» Pour que le monde retrouve sa grandeur, il suffit de le regarder avec des yeux d’enfants « 

L’enfance. L’insouciance. L’innocence. La chance aussi, de s’émerveiller de l’envol d’un papillon aux ailes colorés, d’une fleur perdue au milieu de prés, de la pluie fine qui commence à tomber. L’oeil curieux, heureux de découvrir le monde qui l’entoure et ses détails, ses petits secrets cachés, ses beautés enfouies, ses trésors bien gardés parfois.

Une rivière, le chant d’un oiseau, la caresse d’un rayon doré…

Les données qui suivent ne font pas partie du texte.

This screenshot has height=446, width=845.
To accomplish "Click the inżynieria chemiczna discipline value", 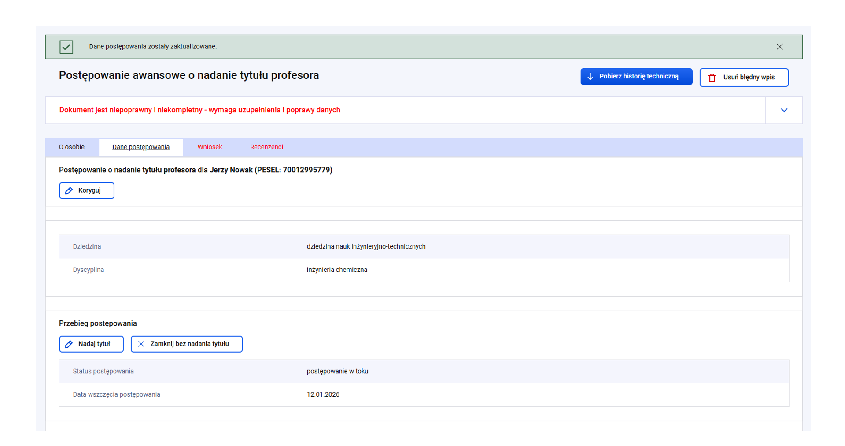I will [x=337, y=270].
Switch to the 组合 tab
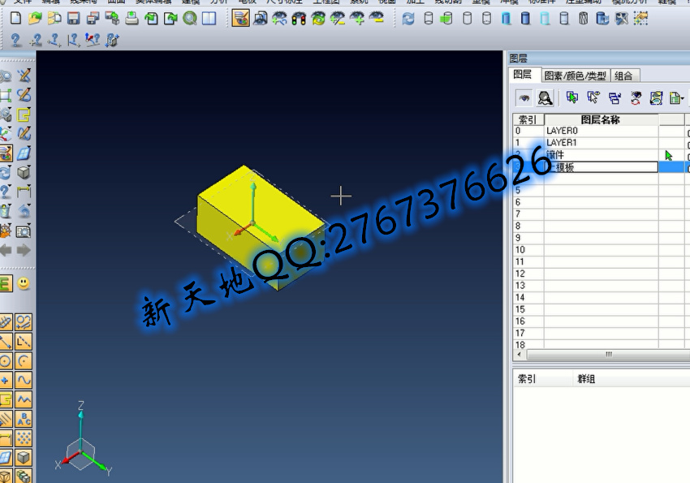This screenshot has width=690, height=483. pyautogui.click(x=623, y=75)
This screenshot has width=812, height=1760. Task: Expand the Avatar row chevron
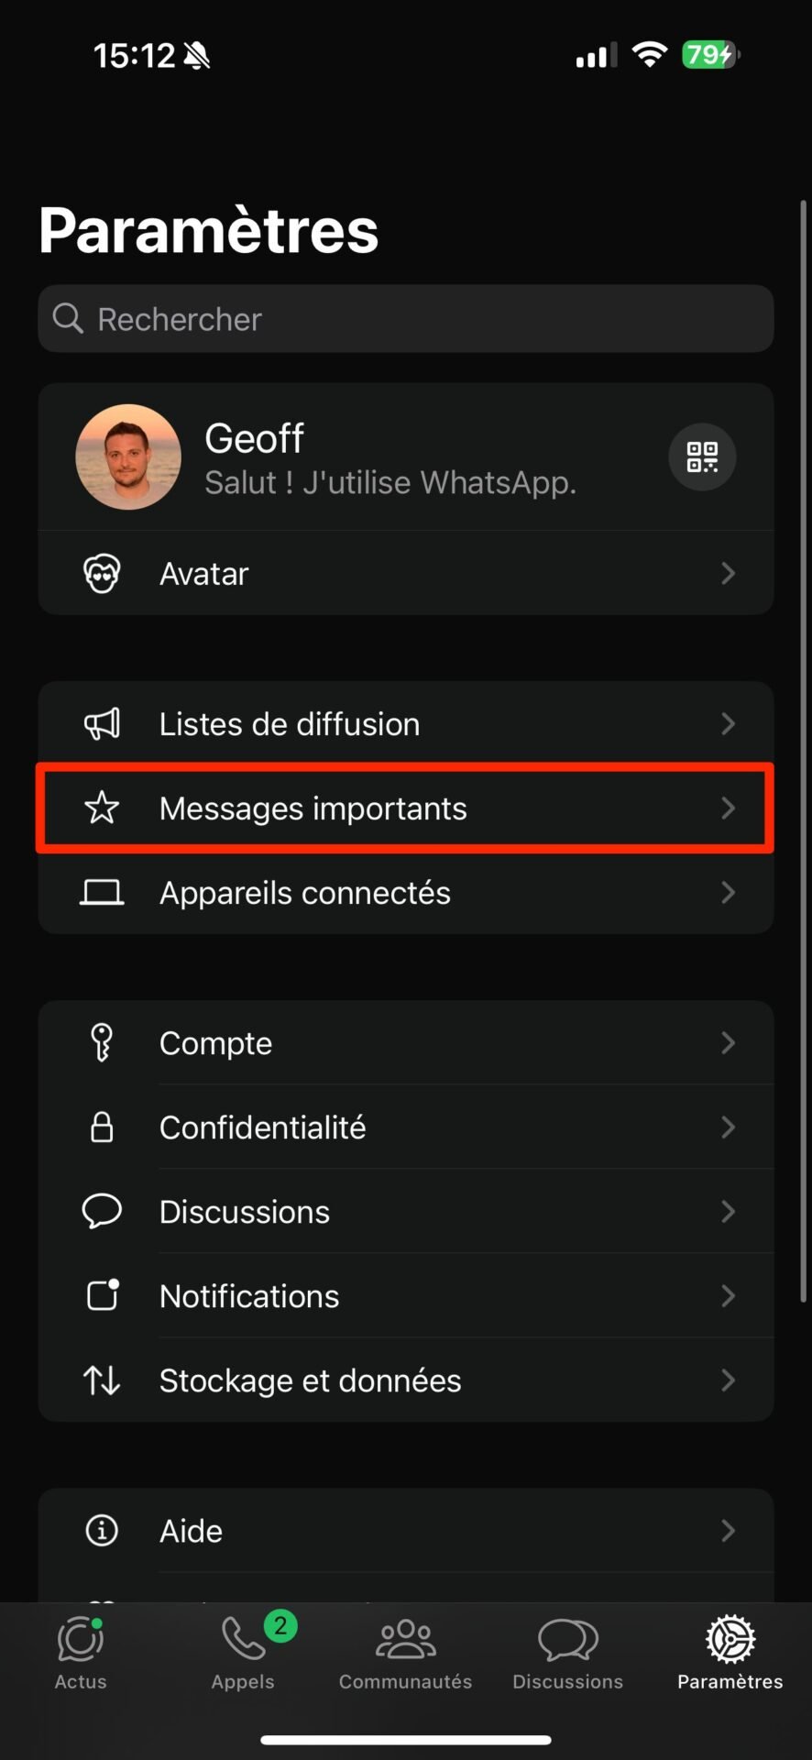(x=729, y=574)
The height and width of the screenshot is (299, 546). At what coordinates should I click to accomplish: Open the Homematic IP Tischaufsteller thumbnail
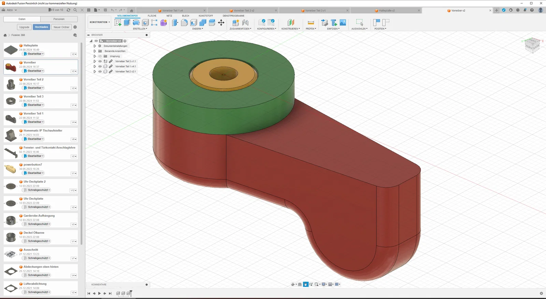[11, 136]
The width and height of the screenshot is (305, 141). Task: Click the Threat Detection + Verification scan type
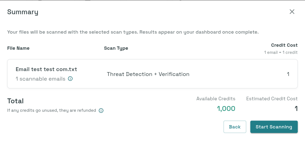[x=148, y=74]
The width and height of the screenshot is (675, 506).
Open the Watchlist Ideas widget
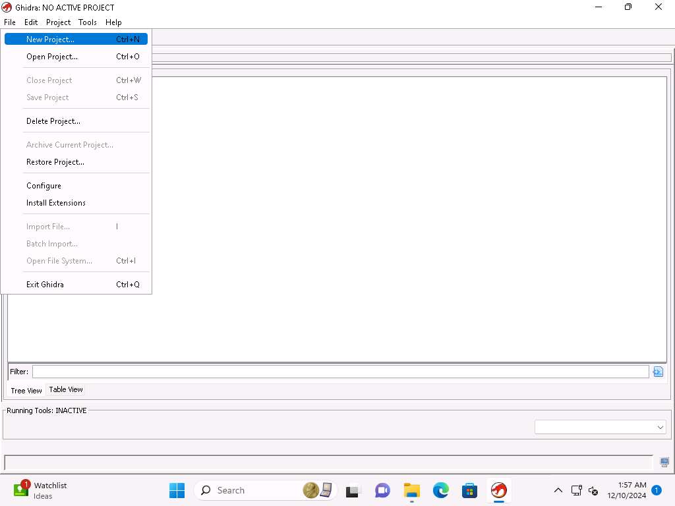click(40, 490)
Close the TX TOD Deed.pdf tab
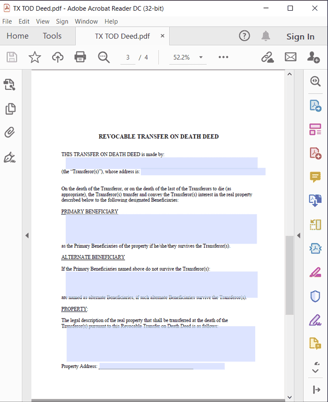 pos(162,36)
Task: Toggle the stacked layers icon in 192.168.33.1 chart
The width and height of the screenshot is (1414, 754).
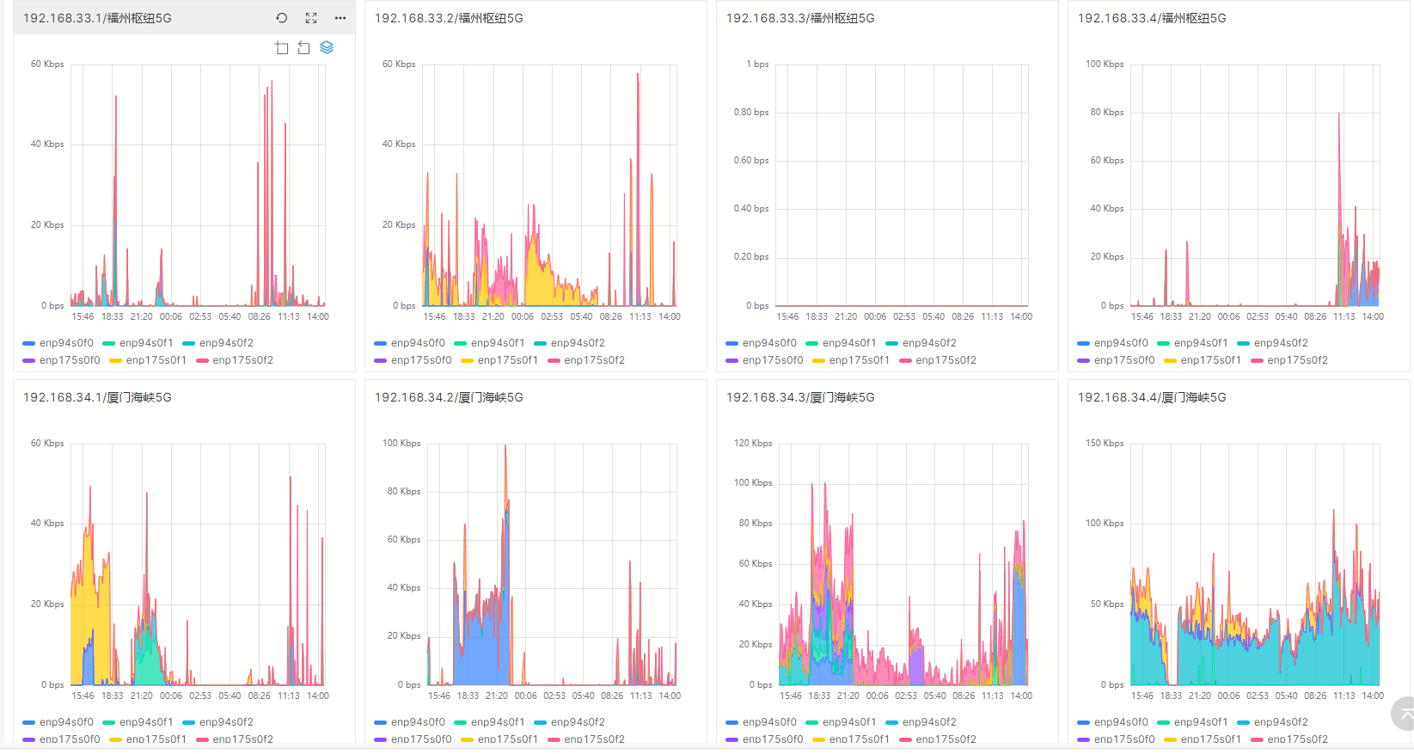Action: (327, 48)
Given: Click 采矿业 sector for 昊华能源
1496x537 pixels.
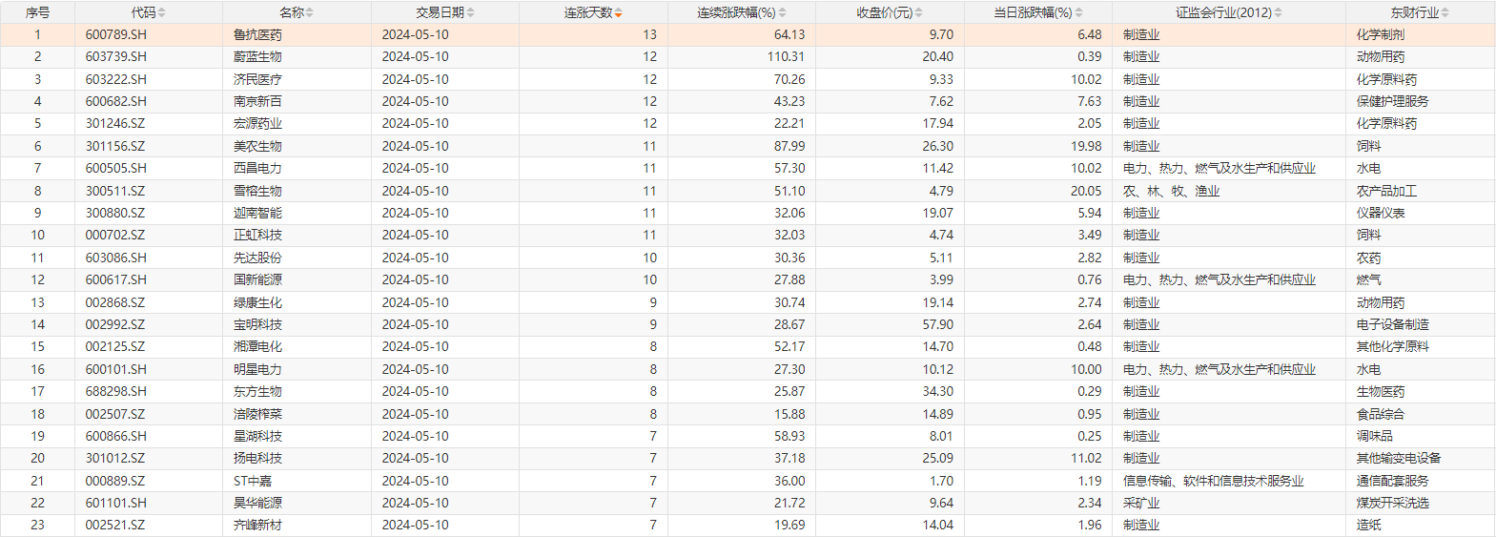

Un ciel azur, une mer étincelante, une montagne silencieuse.

La danse des feuilles, la valse des abeilles, le murmure léger du vent.

Autant de petites merveilles à apprécier, contempler, admirer. Le monde est beau et se dévoile, délicatement, discrètement. Souvent, il n’y a qu’à se laisser absorber par tous ces enchantements qui nous entourent pour se rendre compte du monde merveilleux dans lequel nous évoluons.

L’enfant a cette audace, ce regard d’être étonné et charmé par tout ce qu’il va rencontrer sur son chemin et qu’il va trouver extraordinaire. Gardons notre âme d’enfant et continuons à nous ébahir des joyaux que le monde a à nous offrir.